RAW DATA:
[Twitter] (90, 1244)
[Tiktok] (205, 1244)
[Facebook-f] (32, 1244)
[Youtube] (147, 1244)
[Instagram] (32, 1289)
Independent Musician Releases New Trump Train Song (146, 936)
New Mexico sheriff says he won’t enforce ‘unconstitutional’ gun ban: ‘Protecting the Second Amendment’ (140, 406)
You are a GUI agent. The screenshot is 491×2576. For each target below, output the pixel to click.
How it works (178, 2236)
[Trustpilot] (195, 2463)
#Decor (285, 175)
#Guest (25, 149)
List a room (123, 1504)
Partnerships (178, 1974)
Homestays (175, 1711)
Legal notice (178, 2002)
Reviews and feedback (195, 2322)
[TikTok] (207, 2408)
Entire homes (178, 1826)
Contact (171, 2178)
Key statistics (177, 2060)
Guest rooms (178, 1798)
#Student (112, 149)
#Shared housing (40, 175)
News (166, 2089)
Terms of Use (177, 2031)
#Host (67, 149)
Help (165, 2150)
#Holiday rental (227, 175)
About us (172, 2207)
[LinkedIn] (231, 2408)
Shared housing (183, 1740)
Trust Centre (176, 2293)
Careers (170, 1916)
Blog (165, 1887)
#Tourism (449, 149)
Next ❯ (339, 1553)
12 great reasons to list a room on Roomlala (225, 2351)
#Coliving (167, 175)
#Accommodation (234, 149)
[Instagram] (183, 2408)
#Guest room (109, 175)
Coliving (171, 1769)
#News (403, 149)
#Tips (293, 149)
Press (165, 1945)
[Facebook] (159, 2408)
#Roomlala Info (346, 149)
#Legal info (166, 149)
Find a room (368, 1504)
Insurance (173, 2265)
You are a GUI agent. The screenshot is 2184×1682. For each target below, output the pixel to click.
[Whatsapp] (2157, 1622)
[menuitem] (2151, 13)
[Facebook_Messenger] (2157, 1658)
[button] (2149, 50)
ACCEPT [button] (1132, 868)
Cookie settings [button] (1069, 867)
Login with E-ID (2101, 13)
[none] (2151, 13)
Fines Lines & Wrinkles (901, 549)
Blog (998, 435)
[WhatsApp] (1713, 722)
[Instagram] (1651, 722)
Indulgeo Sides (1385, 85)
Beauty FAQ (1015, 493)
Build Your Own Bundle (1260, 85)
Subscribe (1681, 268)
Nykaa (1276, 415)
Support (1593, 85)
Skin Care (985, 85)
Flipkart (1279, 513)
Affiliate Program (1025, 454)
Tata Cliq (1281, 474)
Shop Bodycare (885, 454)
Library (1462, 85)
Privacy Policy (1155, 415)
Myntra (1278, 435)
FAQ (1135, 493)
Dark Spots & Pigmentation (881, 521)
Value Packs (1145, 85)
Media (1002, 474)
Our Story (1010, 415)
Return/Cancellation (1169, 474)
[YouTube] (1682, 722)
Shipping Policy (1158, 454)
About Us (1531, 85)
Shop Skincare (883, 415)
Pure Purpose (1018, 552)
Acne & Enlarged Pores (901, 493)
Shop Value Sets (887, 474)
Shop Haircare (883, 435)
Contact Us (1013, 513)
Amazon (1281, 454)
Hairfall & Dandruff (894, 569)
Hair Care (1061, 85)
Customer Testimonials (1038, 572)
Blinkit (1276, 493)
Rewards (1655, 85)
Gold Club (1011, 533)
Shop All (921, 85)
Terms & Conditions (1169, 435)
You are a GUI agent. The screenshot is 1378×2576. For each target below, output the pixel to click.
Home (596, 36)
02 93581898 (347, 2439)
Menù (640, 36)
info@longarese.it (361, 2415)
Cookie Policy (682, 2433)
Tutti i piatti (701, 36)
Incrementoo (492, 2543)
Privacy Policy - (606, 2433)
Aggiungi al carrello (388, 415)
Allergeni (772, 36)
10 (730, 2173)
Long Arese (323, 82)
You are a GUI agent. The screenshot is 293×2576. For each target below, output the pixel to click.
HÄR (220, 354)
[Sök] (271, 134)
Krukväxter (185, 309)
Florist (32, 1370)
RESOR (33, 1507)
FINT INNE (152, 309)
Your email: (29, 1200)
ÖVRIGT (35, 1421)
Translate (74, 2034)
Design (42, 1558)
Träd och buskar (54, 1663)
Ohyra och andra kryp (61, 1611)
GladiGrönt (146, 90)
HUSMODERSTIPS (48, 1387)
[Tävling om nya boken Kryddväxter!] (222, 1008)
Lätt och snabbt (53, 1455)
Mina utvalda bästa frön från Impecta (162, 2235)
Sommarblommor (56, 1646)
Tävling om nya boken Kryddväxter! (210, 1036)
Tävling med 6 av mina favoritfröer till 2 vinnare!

WHAT YOU WILL DO: Lines from the one that contains "Rewards (1655, 85)" through the final line of the entries must be duplicated exactly, and no other lines.

EXERCISE SOLUTION:
Rewards (1655, 85)
Gold Club (1011, 533)
Shop All (921, 85)
Terms & Conditions (1169, 435)
You are a GUI agent. The screenshot is 1378×2576. For each target below, output the pixel to click.
Home (596, 36)
02 93581898 (347, 2439)
Menù (640, 36)
info@longarese.it (361, 2415)
Cookie Policy (682, 2433)
Tutti i piatti (701, 36)
Incrementoo (492, 2543)
Privacy Policy - (606, 2433)
Aggiungi al carrello (388, 415)
Allergeni (772, 36)
10 (730, 2173)
Long Arese (323, 82)
You are a GUI agent. The screenshot is 293×2576. For each target below, output the pixel to click.
HÄR (220, 354)
[Sök] (271, 134)
Krukväxter (185, 309)
Florist (32, 1370)
RESOR (33, 1507)
FINT INNE (152, 309)
Your email: (29, 1200)
ÖVRIGT (35, 1421)
Translate (74, 2034)
Design (42, 1558)
Träd och buskar (54, 1663)
Ohyra och andra kryp (61, 1611)
GladiGrönt (146, 90)
HUSMODERSTIPS (48, 1387)
[Tävling om nya boken Kryddväxter!] (222, 1008)
Lätt och snabbt (53, 1455)
Mina utvalda bästa frön från Impecta (162, 2235)
Sommarblommor (56, 1646)
Tävling om nya boken Kryddväxter! (210, 1036)
Tävling med 6 av mina favoritfröer till 2 vinnare!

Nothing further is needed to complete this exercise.